The Luxury Layer
Source: Dev.to
Episode I
I would like to begin with a single‑question survey:
Do you need thinkers or doers?
The likely answer is doers.
So, are thinkers really needed?
It is a luxury to afford employing a group of thinkers.
What I Mean by “Thinkers”
You may have noticed—or are about to notice—that in this age of AI, roles or titles such as Principal Engineer, Specialist, Architect, and similar are being reframed as:
- Too narrow
- Non‑executional
- Redundant
They are called “redundant” because, eventually, work becomes detailed enough to match a thinker’s vision. Those visions aim to:
- Reduce future failures
- Prevent scaling disasters
- Encode tribal knowledge
None of the above shows up cleanly in any quarterly EBITDA, making it difficult to justify these roles. They would remain redundant until things actually start breaking.
The Promotional Message to Curtailed Thinkers
“We don’t need thinkers anymore; we need doers + tools.”
AI is indeed useful. It replaces:
- Repetitive synthesis
- Boilerplate decision‑making
- Low‑context abstraction
However, low‑context abstractions are insufficient to grasp the unsaid, the tribal knowledge. In its current form, AI needs significant help to develop:
- Systems intuition
- Failure anticipation
- Boundary judgments
I am not saying AI can’t do it, but AI + a thinker would pair nicely.

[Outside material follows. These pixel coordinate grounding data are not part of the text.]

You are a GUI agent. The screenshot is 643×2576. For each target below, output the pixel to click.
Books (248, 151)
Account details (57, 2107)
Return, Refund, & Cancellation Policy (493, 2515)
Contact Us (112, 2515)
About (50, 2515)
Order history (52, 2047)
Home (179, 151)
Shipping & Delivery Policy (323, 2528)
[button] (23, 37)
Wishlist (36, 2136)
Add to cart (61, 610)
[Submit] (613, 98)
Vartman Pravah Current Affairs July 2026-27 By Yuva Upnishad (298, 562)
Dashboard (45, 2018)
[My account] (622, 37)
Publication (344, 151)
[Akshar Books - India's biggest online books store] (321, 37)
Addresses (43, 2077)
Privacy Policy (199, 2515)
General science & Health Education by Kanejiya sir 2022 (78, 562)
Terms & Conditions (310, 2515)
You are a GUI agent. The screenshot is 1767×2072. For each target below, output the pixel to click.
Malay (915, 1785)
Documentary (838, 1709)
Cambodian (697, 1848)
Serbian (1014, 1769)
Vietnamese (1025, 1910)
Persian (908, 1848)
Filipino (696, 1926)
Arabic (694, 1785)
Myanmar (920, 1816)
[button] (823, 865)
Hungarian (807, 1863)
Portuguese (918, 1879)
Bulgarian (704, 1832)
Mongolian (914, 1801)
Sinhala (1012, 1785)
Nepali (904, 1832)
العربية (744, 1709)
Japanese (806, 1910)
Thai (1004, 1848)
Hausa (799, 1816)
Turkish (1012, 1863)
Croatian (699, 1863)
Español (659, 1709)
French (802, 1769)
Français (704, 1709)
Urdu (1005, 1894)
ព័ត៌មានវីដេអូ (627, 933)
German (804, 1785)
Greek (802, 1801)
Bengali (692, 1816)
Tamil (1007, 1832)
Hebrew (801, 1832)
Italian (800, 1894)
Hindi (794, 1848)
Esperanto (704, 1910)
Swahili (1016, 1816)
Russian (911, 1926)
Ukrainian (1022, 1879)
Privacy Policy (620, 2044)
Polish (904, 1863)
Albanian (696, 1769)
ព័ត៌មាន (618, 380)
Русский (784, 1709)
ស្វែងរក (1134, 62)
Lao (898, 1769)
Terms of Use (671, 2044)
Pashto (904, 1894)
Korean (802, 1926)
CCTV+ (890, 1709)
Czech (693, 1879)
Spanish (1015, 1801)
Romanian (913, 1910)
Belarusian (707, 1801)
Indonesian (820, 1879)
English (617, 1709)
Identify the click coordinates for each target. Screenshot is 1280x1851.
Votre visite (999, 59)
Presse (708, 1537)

What Thinker Roles Provide
- Long‑term systems thinking
- Tacit, experience‑earned knowledge
Replacing judgment with tools won’t make systems safer. We are entering an era where bad architecture will be shipped faster and paid for later. Soon it will be frustrating for thinkers to justify the “luxury layer.”
Earlier in a career, justifications are part of growth; after years of grinding, the justification can feel like an erasure. The value of these roles is:
- Cumulative
- Contextual
- Earned through scars
AI is great, and its worth is understood in:
- Automation (tools)
- Acceleration (productivity)
Judgment, on the other hand, is not as easily ratified. It requires high‑context systems thinking. Over time, AI will catch up, giving rise to newer problems that expand the context even further.
The Hidden Value of Thinkers
The value of such roles resides in the negative space—the things that don’t break. Their impact is delayed or not even felt; their work is preventive, not demonstrative. This work often goes unnoticed and can feel dispensable, even though it is essential for long‑term stability.